> [What this task involves]:
Write out every record in full, keeping each character exactly as it is.
── Source material ──
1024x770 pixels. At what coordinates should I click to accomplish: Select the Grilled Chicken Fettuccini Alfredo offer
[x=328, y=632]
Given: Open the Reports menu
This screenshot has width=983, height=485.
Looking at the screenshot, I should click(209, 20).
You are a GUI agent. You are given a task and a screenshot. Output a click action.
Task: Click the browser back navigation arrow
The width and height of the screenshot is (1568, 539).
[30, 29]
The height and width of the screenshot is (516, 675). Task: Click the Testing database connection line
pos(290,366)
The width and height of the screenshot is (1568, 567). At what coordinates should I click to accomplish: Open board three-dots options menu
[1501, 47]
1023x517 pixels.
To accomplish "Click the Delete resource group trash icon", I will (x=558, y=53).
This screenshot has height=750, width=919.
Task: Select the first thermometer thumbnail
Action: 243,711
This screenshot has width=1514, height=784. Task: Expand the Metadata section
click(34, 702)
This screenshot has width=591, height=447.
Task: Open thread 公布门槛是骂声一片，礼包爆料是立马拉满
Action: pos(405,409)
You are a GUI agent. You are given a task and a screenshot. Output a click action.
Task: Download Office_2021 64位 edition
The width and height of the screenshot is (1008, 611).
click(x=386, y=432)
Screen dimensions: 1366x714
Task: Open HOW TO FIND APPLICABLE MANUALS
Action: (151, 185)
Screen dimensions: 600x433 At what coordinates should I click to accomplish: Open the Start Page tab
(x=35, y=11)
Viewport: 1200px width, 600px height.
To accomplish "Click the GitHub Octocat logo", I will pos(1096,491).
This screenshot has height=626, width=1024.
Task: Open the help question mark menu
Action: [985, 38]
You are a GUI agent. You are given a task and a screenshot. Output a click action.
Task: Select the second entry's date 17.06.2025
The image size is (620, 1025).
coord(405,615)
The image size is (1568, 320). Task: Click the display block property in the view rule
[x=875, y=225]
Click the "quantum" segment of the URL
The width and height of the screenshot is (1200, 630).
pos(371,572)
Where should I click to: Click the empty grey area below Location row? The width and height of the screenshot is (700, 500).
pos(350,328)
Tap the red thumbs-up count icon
───
> [Solution to the problem]:
1024x770 pixels. At what coordinates should I click to accomplish: Select the Grilled Chicken Fettuccini Alfredo offer
[x=328, y=632]
Given: Open the Reports menu
This screenshot has width=983, height=485.
Looking at the screenshot, I should click(209, 20).
You are a GUI agent. You are given a task and a screenshot. Output a click action.
Task: Click the browser back navigation arrow
The width and height of the screenshot is (1568, 539).
[30, 29]
The height and width of the screenshot is (516, 675). Task: Click the Testing database connection line
pos(290,366)
The width and height of the screenshot is (1568, 567). At what coordinates should I click to accomplish: Open board three-dots options menu
[1501, 47]
1023x517 pixels.
To accomplish "Click the Delete resource group trash icon", I will (x=558, y=53).
This screenshot has height=750, width=919.
Task: Select the first thermometer thumbnail
Action: 243,711
This screenshot has width=1514, height=784. Task: Expand the Metadata section
click(34, 702)
This screenshot has width=591, height=447.
Task: Open thread 公布门槛是骂声一片，礼包爆料是立马拉满
Action: pos(405,409)
You are a GUI agent. You are given a task and a screenshot. Output a click action.
Task: Download Office_2021 64位 edition
The width and height of the screenshot is (1008, 611).
click(x=386, y=432)
Screen dimensions: 1366x714
Task: Open HOW TO FIND APPLICABLE MANUALS
Action: (151, 185)
Screen dimensions: 600x433 At what coordinates should I click to accomplish: Open the Start Page tab
(x=35, y=11)
Viewport: 1200px width, 600px height.
To accomplish "Click the GitHub Octocat logo", I will pos(1096,491).
This screenshot has height=626, width=1024.
Task: Open the help question mark menu
Action: [985, 38]
You are a GUI agent. You are given a task and a screenshot. Output a click action.
Task: Select the second entry's date 17.06.2025
The image size is (620, 1025).
coord(405,615)
The image size is (1568, 320). Task: Click the display block property in the view rule
[x=875, y=225]
Click the "quantum" segment of the URL
The width and height of the screenshot is (1200, 630).
pos(371,572)
Where should I click to: Click the empty grey area below Location row? The width and height of the screenshot is (700, 500).
pos(350,328)
Tap the red thumbs-up count icon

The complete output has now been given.